BishopAccountability.org

Child Abuse Case Priest Claims Victim Paid

9 News
February 20, 2013

http://news.ninemsn.com.au/national/2013/02/20/17/02/child-abuse-case-priest-claims-victim-paid

A Catholic priest laicised by the Vatican after a child abuse case says he suspects the church paid the alleged victim in return for evidence against him.

John Gerard Nestor was a priest in the Wollongong Diocese in NSW when he was charged with the indecent assault of a 15-year-old altar boy in 1991.

He was convicted and sentenced to 16 months in jail in Wollongong Local Court on February 18, 1997.

But in October of that year, he won an appeal against the conviction, serving no time behind bars.

Tony Abbott, then-parliamentary secretary in the Howard government, provided a character reference for Mr Nestor in the lower court, describing him as a "beacon of humanity".

Mr Nestor now alleges the complainant in the case received compensation by the church.

"I suspect - and I have reason to say it, I don't know it (for sure) - that he was promised money in return for giving evidence against me, by the church or officials of the church," he told AAP.

"Because they didn't particularly like me."

A spokesperson for the office of Bishop Peter Ingham, the Bishop of Wollongong, said the Diocese categorically denied the claims.

Mr Nestor also said he does not want the case referred to the royal commission into child sex abuse, which is set to examine institutional handling of abuse allegations.

"Mistakes have been made in my regard and I want the church to concentrate and focus on what it needs to be doing - bringing the gospel to the people," he said.

Following the successful appeal, Mr Nestor applied to the Catholic Church to be re-instated into priestly ministry, but the church never allowed him to return.

The then-Wollongong Bishop, Philip Wilson, now Catholic Archbishop of Adelaide, advised Mr Nestor in writing that, "significant additional material that I have received ... has been a cause of worry concerning your suitability for a further pastoral appointment in this diocese, or any other".

Mr Nestor appealed to the Vatican's Congregation for the Clergy, which decreed he be reinstated in 2001.

But in 2009, following lengthy appeals by the Wollongong diocese, the Vatican officially struck Mr Nestor off the clergy list on "grave reasons".

Mr Nestor told AAP at his home in rural NSW that while he accepted the decision, the Church had embarked on a decade-long campaign to remove him because it was "embarrassed" by the Vatican's initial ruling in his favour in 2001.

"When I appealed to the Vatican, they saw it as a threat," he said.
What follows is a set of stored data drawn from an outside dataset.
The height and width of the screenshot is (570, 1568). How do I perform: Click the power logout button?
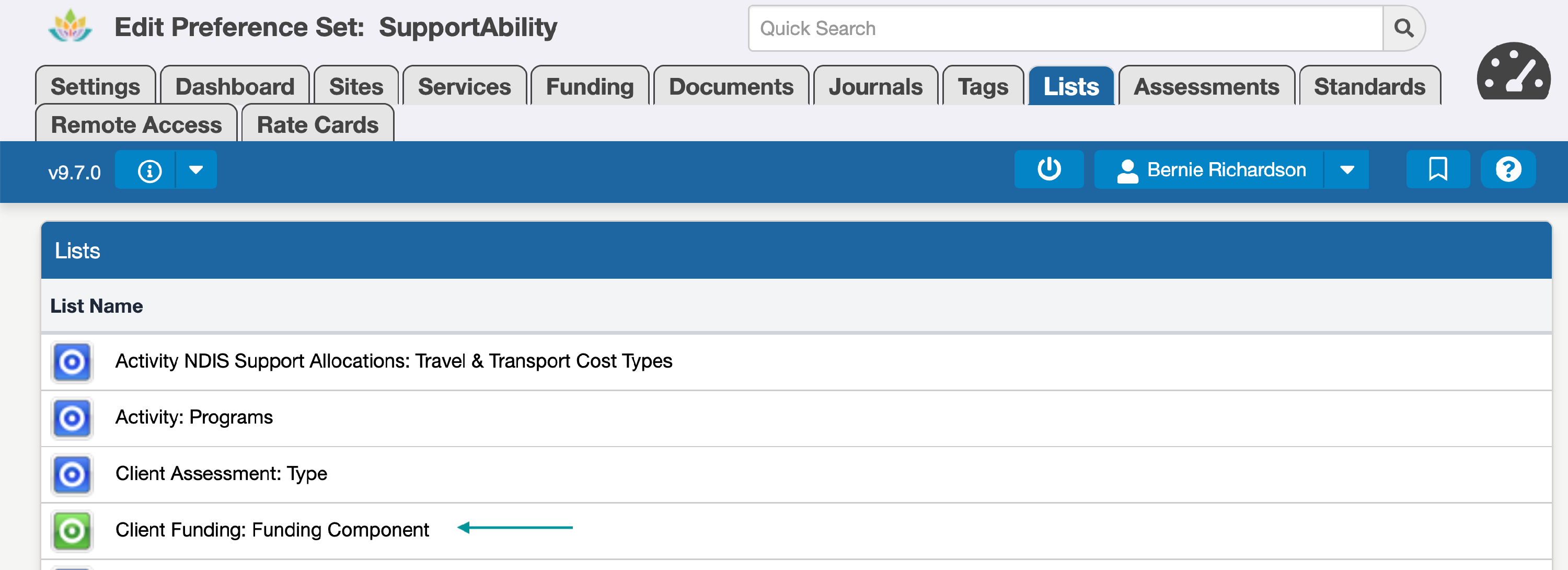coord(1048,169)
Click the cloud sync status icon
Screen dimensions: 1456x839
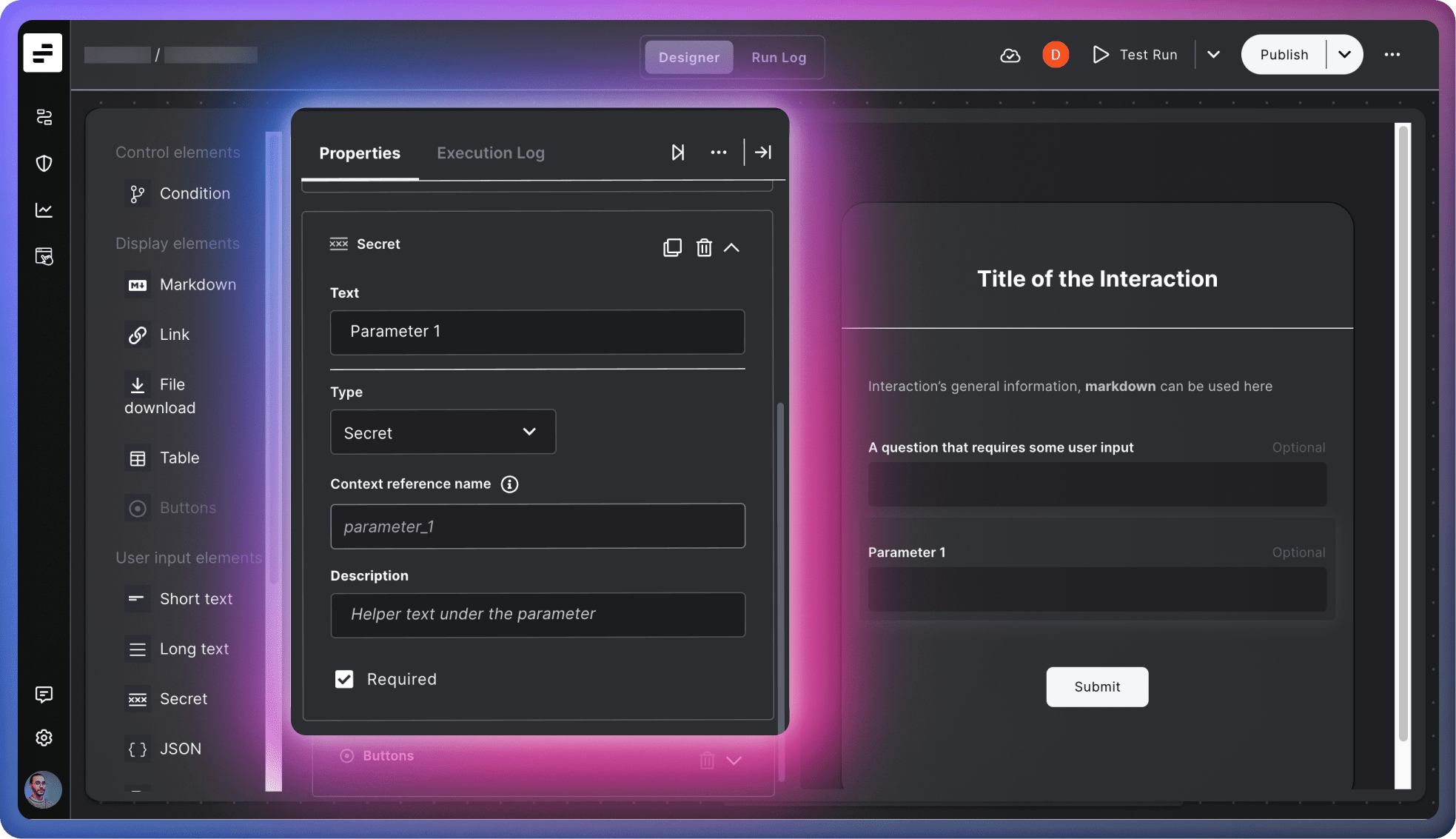[x=1010, y=56]

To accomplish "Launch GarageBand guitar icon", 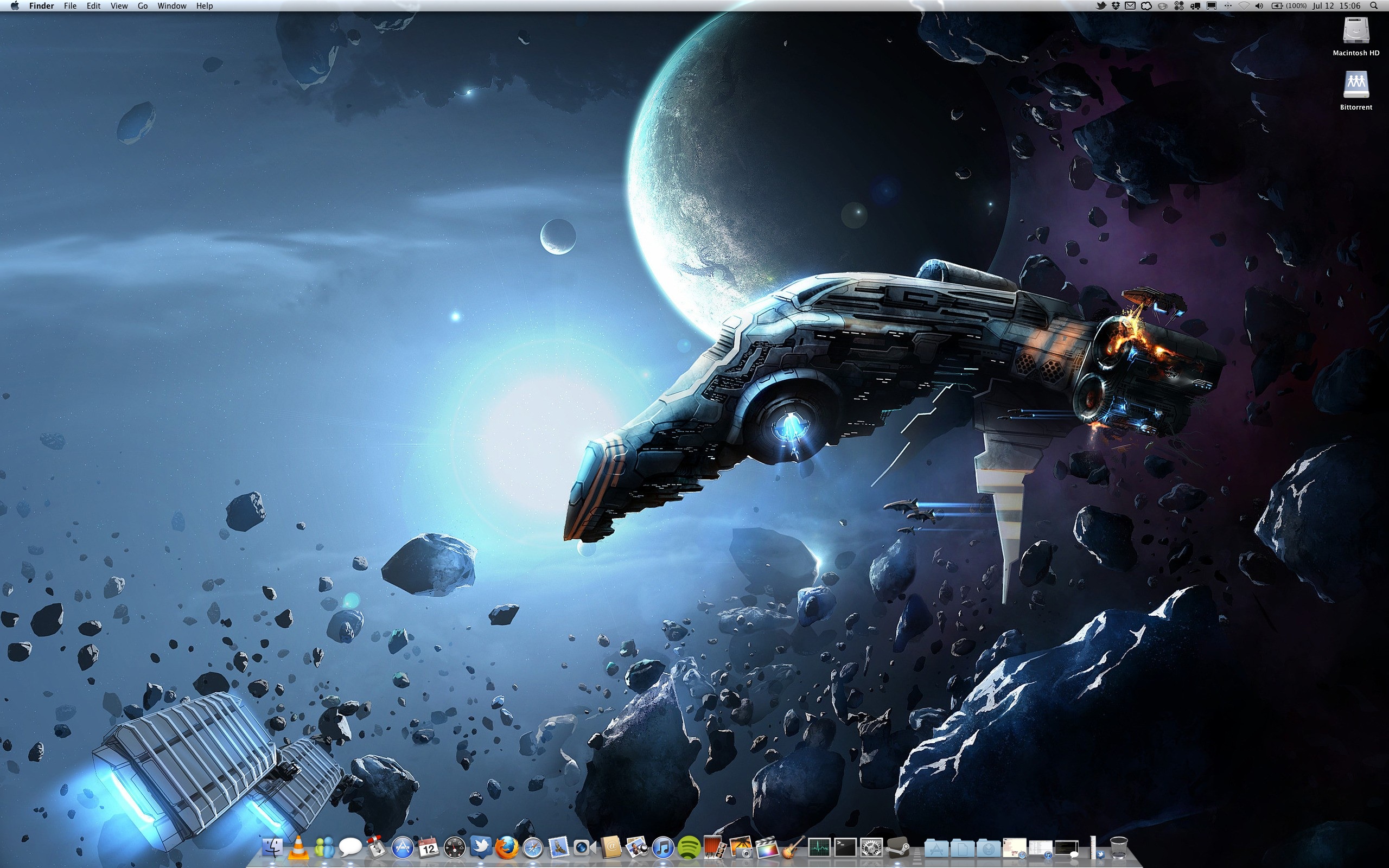I will click(x=793, y=847).
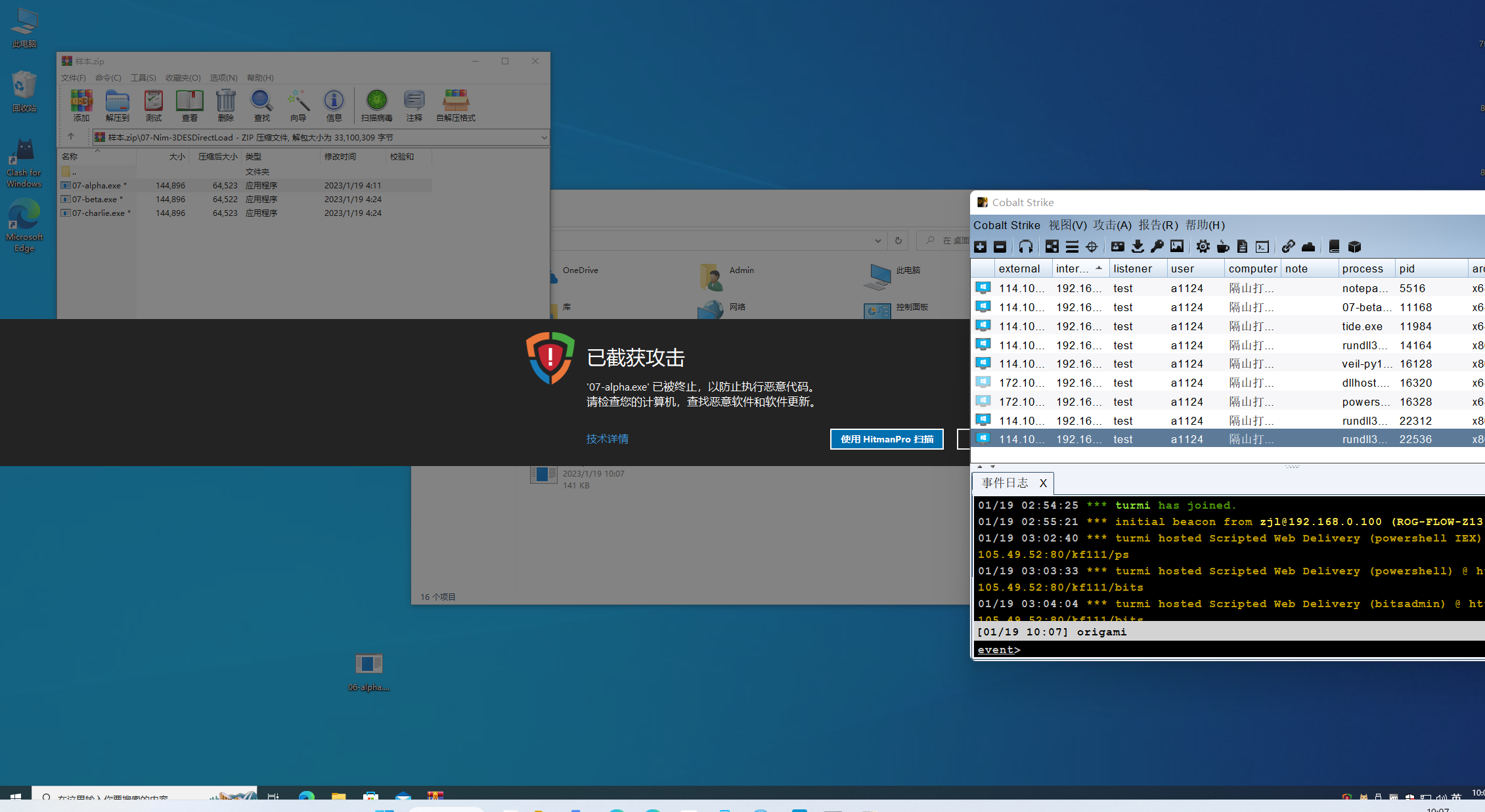
Task: Click the cloud manage web server icon
Action: pos(1308,247)
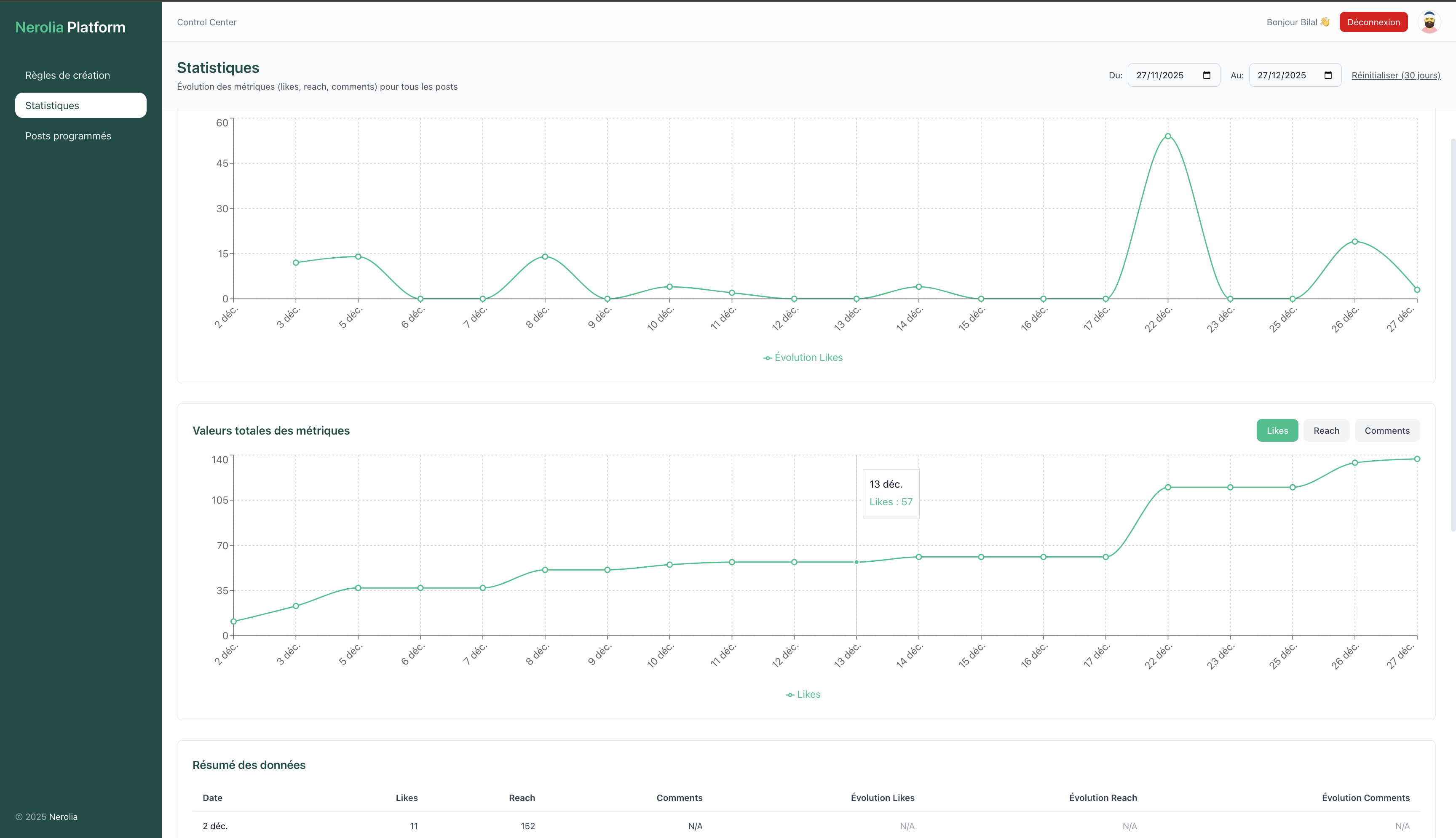Click the Réinitialiser (30 jours) link
The width and height of the screenshot is (1456, 838).
1396,75
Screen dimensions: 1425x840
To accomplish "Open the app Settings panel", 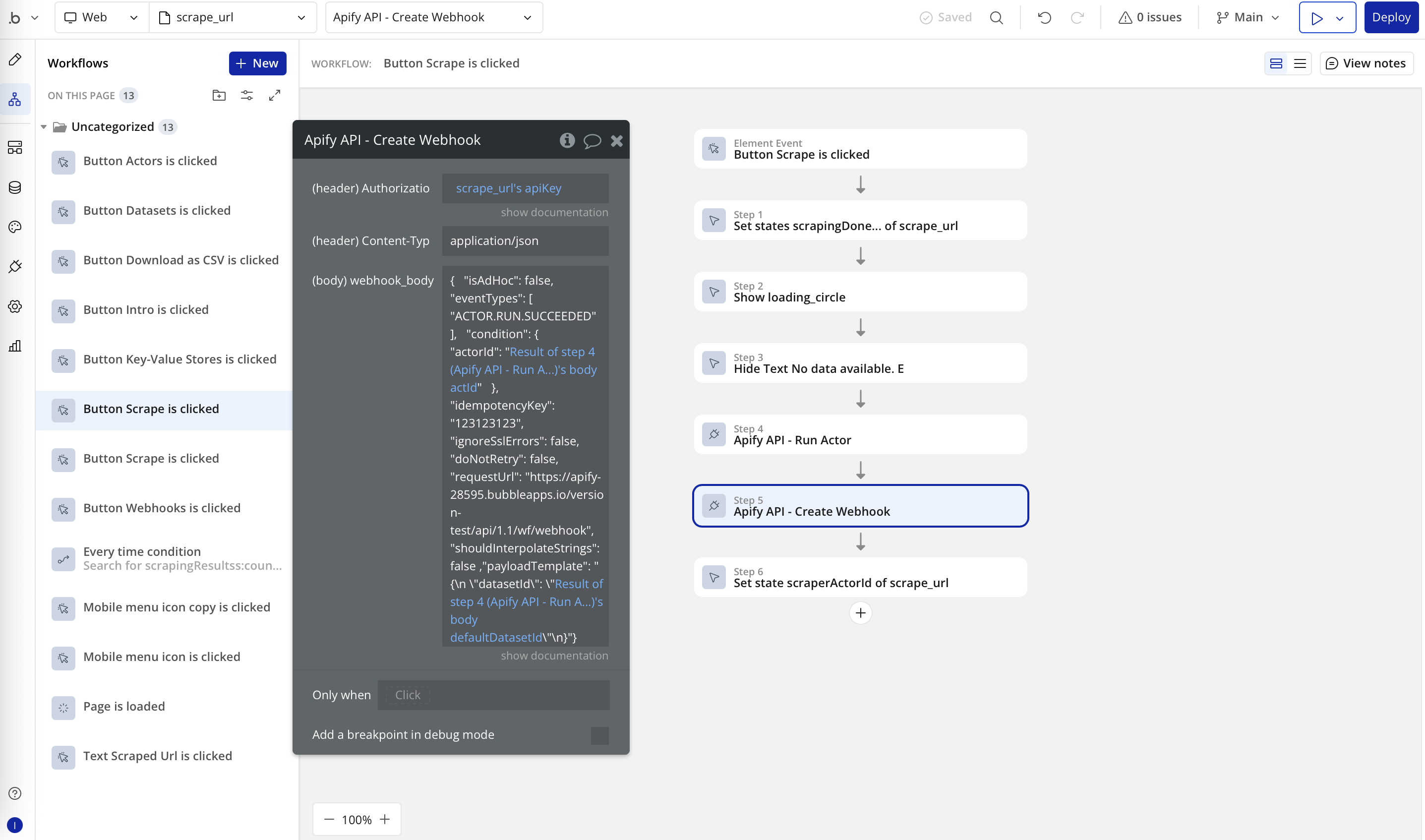I will [x=15, y=306].
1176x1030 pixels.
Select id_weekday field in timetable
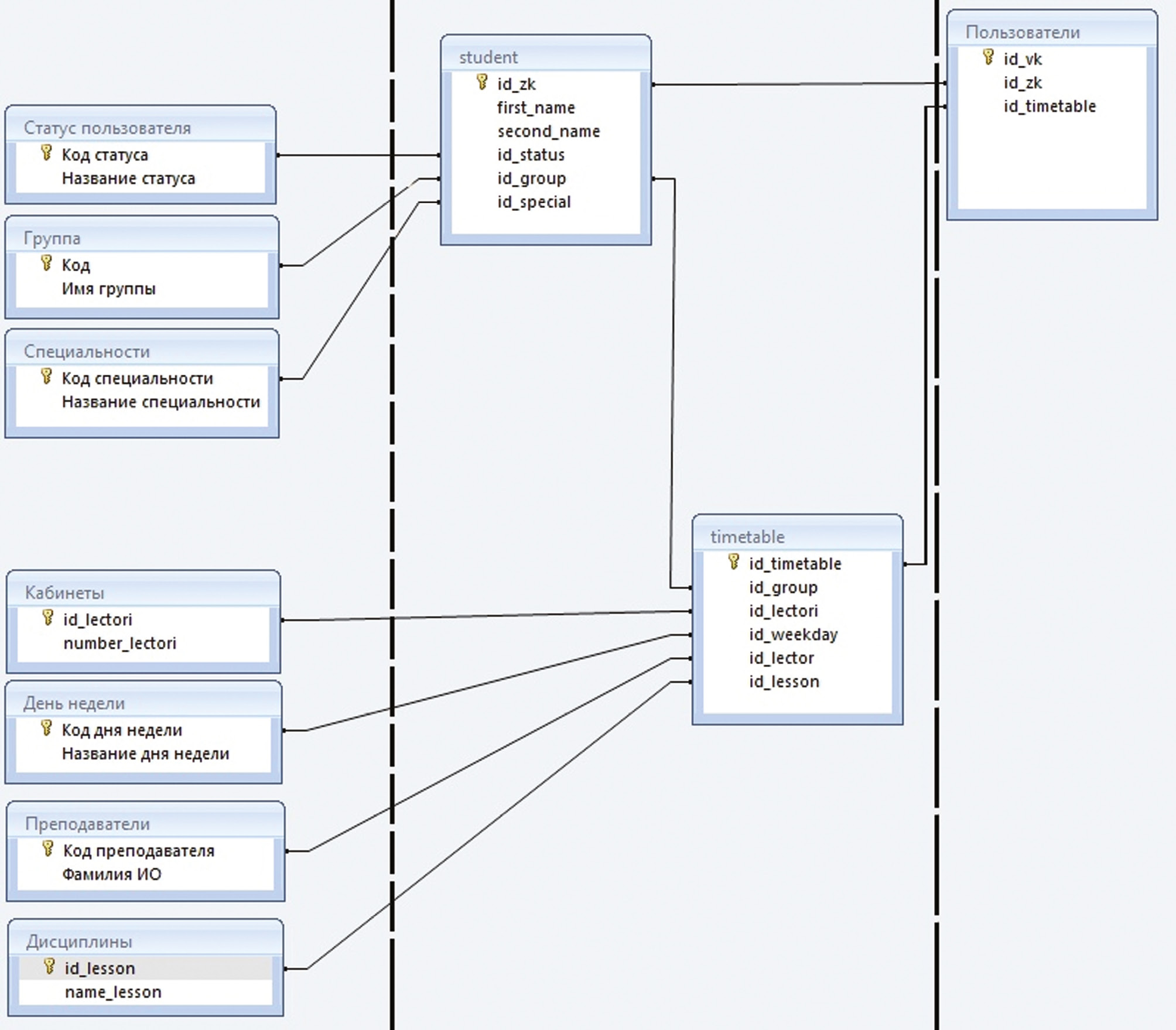[793, 635]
"They went to a great deal of trouble to find out what they could get against me.

"The guy who was running my case - a very conservative man who was a Catholic and who would do his utmost to protect the church - said to me (then), 'you would be forgiven for thinking these people were trying to get you into jail'."

He said the "additional material" uncovered by Archbishop Wilson which led to his laicisation, was questionable and not as "strong" as the allegations aired in court.

"They were all stuff that even if they were proved, you would say, 'so what does that mean, what does it prove?"

"Some of them were extremely minor. One was that I'd put my hand on the shoulder of a boy after a game of cricket."